Вот он, один из софизмов «Федона» [173] , — впрочем, изобилующего высокими истинами, «Если бы раб твой умертвил себя, — говорит Сократ Кебету [174] , — ужели ты не наказал бы его, будь это возможно, за то, что он несправедливо лишил тебя твоего добра!» Добродетельный Сократ, что ты говоришь? Да разве после смерти не принадлежишь богу? Нет, все обстоит совсем иначе, — следовало бы сказать так: «Ежели ты обременишь раба своего одеждой, мешающей ему трудиться тебе же на благо, разве ты накажешь его за то, что он сбросил одежду и стал работать еще лучше?» Величайшая ошибка — придавать слишком большое значение жизни, как будто наше бытие от нее зависит, как будто после смерти ты — ничто. Жизнь наша — ничто в глазах бога, она — ничто в глазах разума, ей должно быть ничем и в наших глазах. И, оставляя свое тело, мы просто-напросто сбрасываем неудобное одеяние. Стоит ли из-за этого поднимать такой шум? Право, милорд, все эти высокопарные болтуны неискренни; мысли их нелепы и жестоки, они видят тяжкую вину во мнимом грехе, как если бы со смертью самоубийцы прекращалось его существование, а в то же время пророчат ему кару, как если бы он существовал вечно.
173
«Федон»— знаменитый диалог Платона, названный по имени греческого философа Федона (V в. до н. э.), друга и ученика Сократа. В этом диалоге Сократ перед смертью ободряет горюющих друзей, убеждая их в том, что душа бессмертна. — (прим. Е. Л.).
174
Кебет(V в. до н. э.) — греческий философ, ученик Сократа, фигурирующий в нескольких диалогах Платона. — (прим. Е. Л.).

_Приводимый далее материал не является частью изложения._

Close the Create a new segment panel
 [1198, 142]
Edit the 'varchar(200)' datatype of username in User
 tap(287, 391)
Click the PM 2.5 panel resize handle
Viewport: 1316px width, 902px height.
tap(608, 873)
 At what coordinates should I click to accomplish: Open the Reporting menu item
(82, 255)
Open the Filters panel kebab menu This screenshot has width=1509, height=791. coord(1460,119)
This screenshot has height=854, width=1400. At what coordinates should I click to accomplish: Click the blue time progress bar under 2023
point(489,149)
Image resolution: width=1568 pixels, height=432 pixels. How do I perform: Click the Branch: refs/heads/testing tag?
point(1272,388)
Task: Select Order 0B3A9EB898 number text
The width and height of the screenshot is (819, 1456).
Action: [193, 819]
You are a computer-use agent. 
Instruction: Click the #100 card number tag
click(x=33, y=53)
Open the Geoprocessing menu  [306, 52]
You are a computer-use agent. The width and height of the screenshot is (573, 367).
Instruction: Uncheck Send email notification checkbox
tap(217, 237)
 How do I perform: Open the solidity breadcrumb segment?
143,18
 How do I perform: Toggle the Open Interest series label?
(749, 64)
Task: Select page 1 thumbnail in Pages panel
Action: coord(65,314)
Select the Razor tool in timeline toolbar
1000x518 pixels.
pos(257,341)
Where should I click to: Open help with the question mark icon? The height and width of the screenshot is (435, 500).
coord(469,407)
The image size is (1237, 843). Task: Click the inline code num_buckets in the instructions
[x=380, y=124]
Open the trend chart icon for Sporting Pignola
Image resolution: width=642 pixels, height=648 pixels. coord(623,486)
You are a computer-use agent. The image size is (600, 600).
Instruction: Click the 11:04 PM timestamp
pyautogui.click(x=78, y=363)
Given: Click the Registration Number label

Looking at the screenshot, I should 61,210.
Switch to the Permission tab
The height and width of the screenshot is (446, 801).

Что же касается «Федона», ссылки на которого служат им единственным, на первый взгляд, веским аргументом, то этот вопрос рассматривается в нем поверхностно и как бы мимоходом. Сократу, который по приговору неправого суда через несколько часов должен был умереть, не было нужды подробно обсуждать, дозволено ли ему располагать своей жизнью [175] . Предположим, он и в самом деле произнес те речи, которые ему приписывает Платон, но поверьте, милорд, он лучше обдумал бы их в том случае, если б ему пришлось воплотить их в жизнь. В этом бессмертном творении ничто как следует не опровергает права располагать собственной жизнью, и лучшее этому доказательство то, что Катон прочел его дважды с начала до конца в ту самую ночь, когда покинул землю.
175
…располагать своей жизнью. — На самом дело в диалоге «Федон» Сократ весьма основательно разбирает этот вопрос, доказывая, что люди принадлежат богам и не имеют права кончать жизнь самоубийством. — (прим. Е. Л.).